Le domaine commence à vraiment intéresser beaucoup de monde, et parmi eux, tiens comme c’est étrange, des rapaces. Quand ils auront écoeuré tout le monde, ils partiront sévir ailleurs.
Comme en réponse à ce climat délétère, il a paru cette année les livres les plus violents, les plus forts, les plus en colère de toute la décennie. Ils sont une poignée, mais ceux-là ont à nos yeux une telle valeur qu’elle dépasse de très loin la petite catégorie qui les concerne.
Control Order House, ou
PIGS, ou
Saluti da Pinetamare, ou
Costa (pour en choisir quatre) sont aussi de grands livres de critique sociale de notre époque. Ceux que nous cherchions et n’avions pas trouvé, chez Gibert, rayon Philosophie Politique. Ce n’est pas grave - suffisait de chercher ailleurs. On n’en sort pas.
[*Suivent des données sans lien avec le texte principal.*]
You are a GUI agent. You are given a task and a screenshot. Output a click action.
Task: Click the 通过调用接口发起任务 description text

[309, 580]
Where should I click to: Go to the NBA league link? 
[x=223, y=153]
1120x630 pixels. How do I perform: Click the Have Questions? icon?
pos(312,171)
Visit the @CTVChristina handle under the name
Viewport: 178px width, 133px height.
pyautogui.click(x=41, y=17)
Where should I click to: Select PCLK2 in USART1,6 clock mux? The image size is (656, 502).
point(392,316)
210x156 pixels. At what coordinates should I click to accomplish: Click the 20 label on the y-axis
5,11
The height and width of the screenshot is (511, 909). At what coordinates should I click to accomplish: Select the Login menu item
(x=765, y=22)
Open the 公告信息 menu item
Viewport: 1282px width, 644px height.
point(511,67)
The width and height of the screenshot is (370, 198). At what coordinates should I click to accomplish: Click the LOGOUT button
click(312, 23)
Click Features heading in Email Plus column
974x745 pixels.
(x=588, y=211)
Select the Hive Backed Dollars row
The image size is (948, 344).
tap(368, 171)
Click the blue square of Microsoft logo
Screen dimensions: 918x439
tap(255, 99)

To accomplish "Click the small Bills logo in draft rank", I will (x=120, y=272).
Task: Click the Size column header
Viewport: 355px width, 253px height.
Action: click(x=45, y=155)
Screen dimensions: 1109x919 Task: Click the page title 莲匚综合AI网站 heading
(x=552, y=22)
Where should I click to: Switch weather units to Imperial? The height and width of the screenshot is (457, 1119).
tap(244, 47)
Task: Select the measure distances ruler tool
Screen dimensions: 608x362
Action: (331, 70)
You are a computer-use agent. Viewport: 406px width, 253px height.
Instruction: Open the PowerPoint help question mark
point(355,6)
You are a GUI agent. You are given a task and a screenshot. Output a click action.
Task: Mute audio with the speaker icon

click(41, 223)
Edmund Clark - Control Order House (Here Press, London)
Ivan a déjà presque tout dit
ici sur ce livre qui, à lui seul, a dominé l’année, toute catégorie confondue. L’antithèse du joli livre qu’il suffirait de feuilleter pour en saisir le charme. Ici, pas de charme. Que du dur. Pour comprendre ce que l'on voit, il faut lire, et lire jusqu’au bout. Examiner des planches contacts d’appartements nus, témoins, qui ressemblent à des cellules en plein Londres, reprendre des kilomètres de textes émis par des cours de justice. Deviner que sous la crainte du terrorisme, c’est encore un peu de la liberté de chacun qui est mise sous contrôle. Si Foucault avait été photographe… Qu'est-ce qu'on voit là alors, mon cher Ivan? "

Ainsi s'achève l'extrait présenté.